T5 unifies all NLP tasks (classification / translation / summarization / QA / text similarity) into "text input → text output" format, paired with encoder-decoder Transformer + span corruption pre-training + 750GB C4 corpus, proving this unified framework refreshes SOTA on all 24 benchmarks — marking NLP's transition from "per-task model" to "per-corpus model" paradigm.


Historical Context

What was the NLP community stuck on in 2019?

2018-2019 was NLP's "pre-training explosion" year: BERT (2018.10) / GPT-2 (2019.02) / RoBERTa (2019.07) / XLNet (2019.06) / ALBERT (2019.09) — 5 milestones in one year. But these works each made different design choices: BERT used encoder-only + MLM, GPT-2 used decoder-only + LM, XLNet used permutation LM, ALBERT cut params with sharing. The community lacked a unified controlled experiment to answer "which design is actually best."
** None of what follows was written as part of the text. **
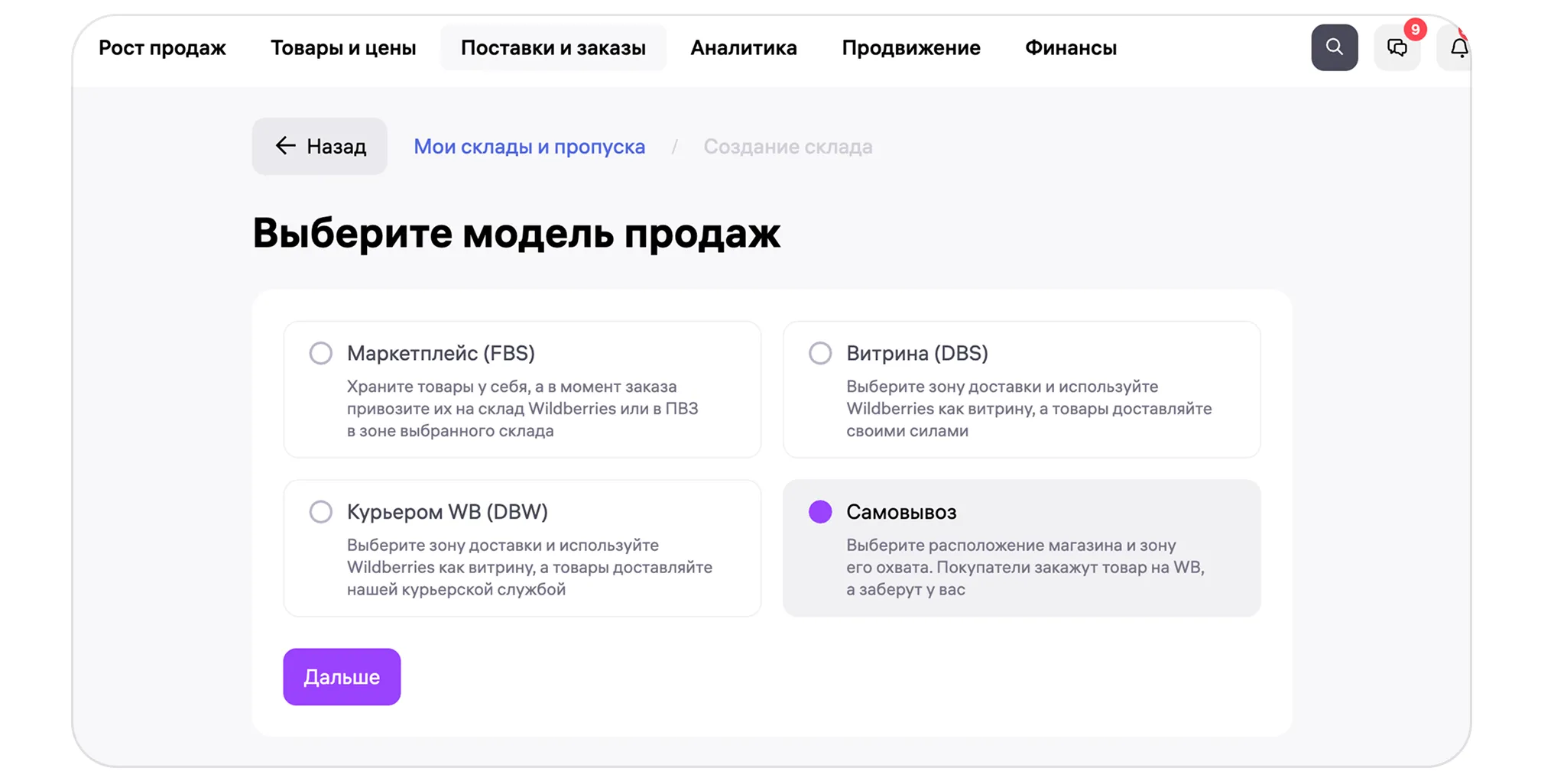Image resolution: width=1541 pixels, height=784 pixels.
Task: Open the chat messages icon
Action: click(x=1397, y=48)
(1) Architecture: encoder-only / decoder-only / encoder-decoder — which is strongest? (2) Pre-training objective: LM / MLM / span corruption / shuffle — which is most effective? (3) Data scale: 10GB / 100GB / 1TB — how much gain from each? (4) Model scale: 100M / 1B / 11B — which can scale up? (5) Task format: how to unify classification / regression / sequence labeling / QA?

T5's goal was to do full-factor controlled experiments across these 5 dimensions with a unified framework, then combine the best of each dimension into the final model.
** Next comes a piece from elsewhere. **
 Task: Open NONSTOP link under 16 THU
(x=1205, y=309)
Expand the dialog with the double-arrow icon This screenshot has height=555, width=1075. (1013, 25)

The 3 immediate predecessors that pushed T5 out

  • Devlin et al., 2018 (BERT): encoder-only + MLM paradigm
  • Radford et al., 2019 (GPT-2): decoder-only + LM + zero-shot
  • Lewis et al., 2019 (BART): encoder-decoder + denoising pre-training (4 months before T5)

What was the author team doing?

9 authors all from Google Research. Colin Raffel (first author, later moved to HuggingFace and founded Answer.AI); Noam Shazeer is co-author of Transformer + MoE pioneer (later founded Character.AI); Peter Liu is Google Brain text summarization expert. Google Brain NLP team's goal was "find NLP's unified paradigm", T5 was the engineering output of that goal.

State of industry, compute, data

  • TPU: T5-11B trained on 1024 TPU v3 for ~2 weeks, estimated cost ~$1.3M
  • Data: self-crawled and cleaned C4 (750GB), heuristically filtered from Common Crawl
  • Frameworks: TensorFlow + Mesh-TensorFlow (early model parallelism)
  • Industry: NLP industry started big bets on pre-trained models, T5 was Google's key engineering competing with OpenAI's GPT-2/3 line

Method Deep Dive

Overall framework

[Pre-training: Span Corruption on C4 (750GB)]
  Input:  "Thank you <X> me to your party <Y> week"
  Target: "<X> for inviting <Y> last <Z>"
  ↓ Encoder-Decoder Transformer
  ↓ Cross-entropy on target tokens
[Fine-tuning: Multi-task with task prefix]
  All tasks formatted as text-to-text
  Same encoder-decoder + small LR fine-tune
Config T5-Small T5-Base T5-Large T5-3B T5-11B
Params 60M 220M 770M 3B 11B
Encoder layers 6 12 24 24 24
\(d_{model}\) 512 768 1024 1024 1024
\(d_{ff}\) 2048 3072 4096 16384 65536
Heads 8 12 16 32 128

Key designs

Design 1: Text-to-Text Unified Framework — task prefix + text output

Function: turn classification / regression / sequence labeling / QA / translation / summarization all into "prefixed input text → output text."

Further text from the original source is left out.